Там все ощущения были обострены соседством со смертью. Там мечталось, как весело будут они жить после войны: "заведут коровку, женятся, пойдут детки, и будем жить весело". Корову потом завели и женились, и дети появились, но не стало весело так, как представлялось когда-то. Так, как иногда бывало на фронте между боями: когда сочиняли частушки про Гитлера "с соплей", когда ставили спектакль и изображали немцев "ужас как смешно", когда сами попадали в маленькие смешные истории, о которых теперь человеку постороннему читать страшно, а они до сих пор улыбаются, вспоминая.

Владимир Иваницкий

Комплекс победителя

Две памяти

Как передают информацию от поколения к поколению? Повторением. Да вот беда: годами повторяя лозунги, приходим к омертвению формулировок, воспоминания теряют живость, их место заступают слова, слова, слова. Рассказ встает на место события, миф вытесняет реальность, ритуал заменяет живую действительность. Особенно там, где вступают в дело громадные массы людей и ворочаются государственные бронза и гранит. Нормальный путь от события до традиции описывается как тщетная попытка воспроизвести Неповторимое. Юное сияние в глазах уже недостижимо, его заменяют размахом и пышностью, приходя к церемониалу. Чувствительность оставшихся свидетелей к деталям постепенно уступает место общим соображениям целесообразности. Наконец, все затопляет бездушие формализма и двуличие официоза.

Таковы этапы мумификации коллективных ценностей.

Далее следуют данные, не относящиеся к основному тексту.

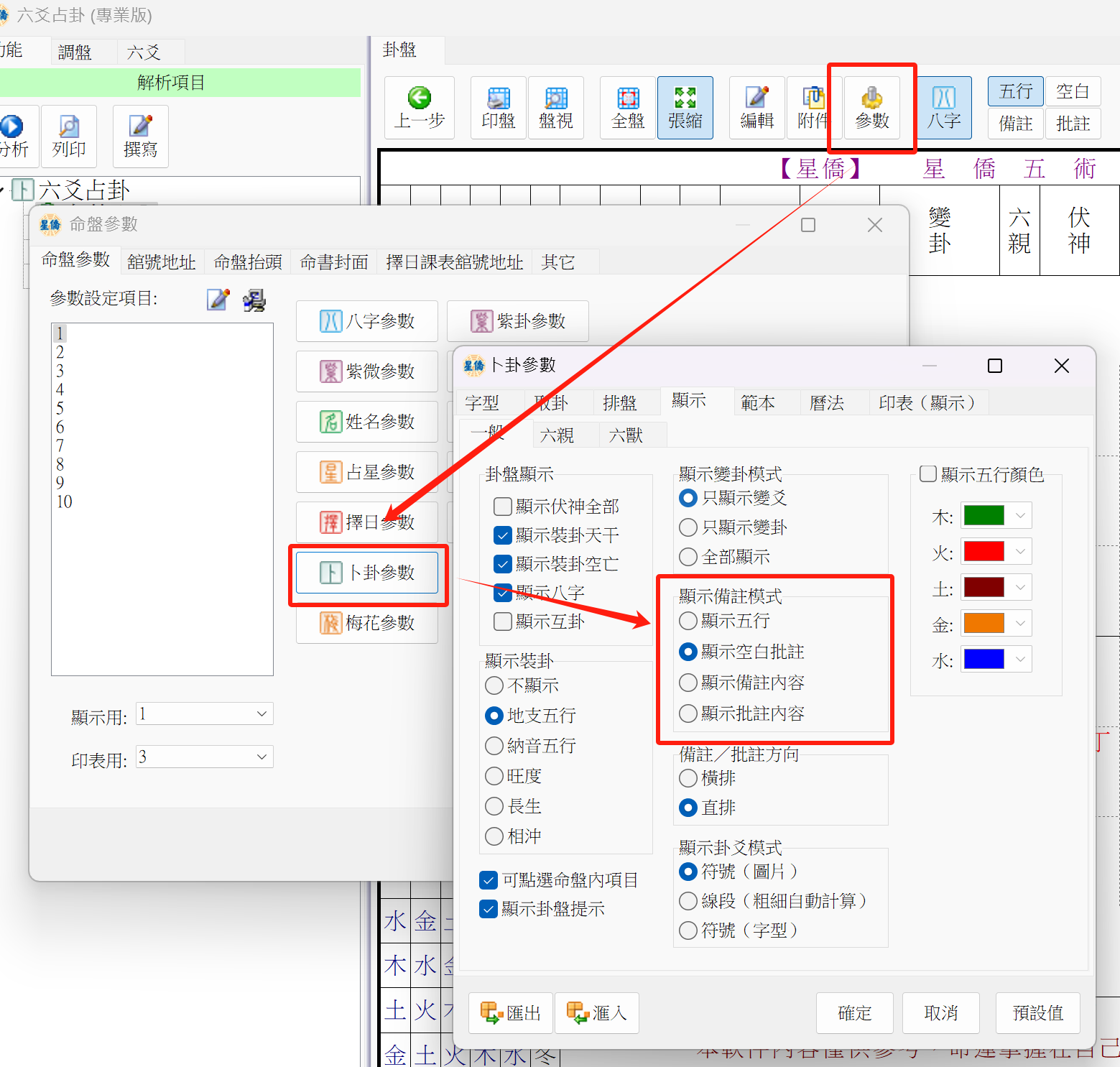Click the edit icon beside 参數設定項目
The image size is (1120, 1067).
click(218, 300)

По закону Мэрфи: "От расширения к пресыщению, от пресыщения — к упадку". Нормальный путь любой военной победы в подобном ракурсе: от блеска незабываемого к формализации празднования. Затем приходят шаблоны почета. И олимпийское полузабвение. В конце концов, не вечна же инерция? Страны вновь заключают союзы, торгуют, нормализуется жизнь... Но налицо и иная тенденция. В качестве ценности при опросах позиция "победа в войне" в нашей стране вышла в лидеры. Почему?

Аномальность памяти о легендарной войне двойная. Имеются словно две версии войны — общепринятая и наша. В рамках мировой войны выделяют Отечественную, и она наше все. Мировая — камень преткновения для школьников. Средний ответ: началась то ли в 39-м, то ли в 40-м (дату капитуляции Японии не знаем, о действиях в Африке, Греции, о Сопротивлении, об участии Индии, о судьбе Италии информированность близка к нулю). Начало нашей — без запинки, а празднуем победу 9 мая. Тут мы оригинальны — остальной мир отмечает падение Берлина 8 мая. После того как Отечественная перестала быть отечественной в строгом смысле и привела к разделу мира, союзники повернулись друг к другу спинами, мстительно забыв о совместных действиях. В учебниках Запада война на восточном фронте долго была представлена общими словесами, как и в советских — действия на всех фронтах, кроме собственных. Обе половины коалиции по-детски обижались на незнание заслуг и потерь друг друга.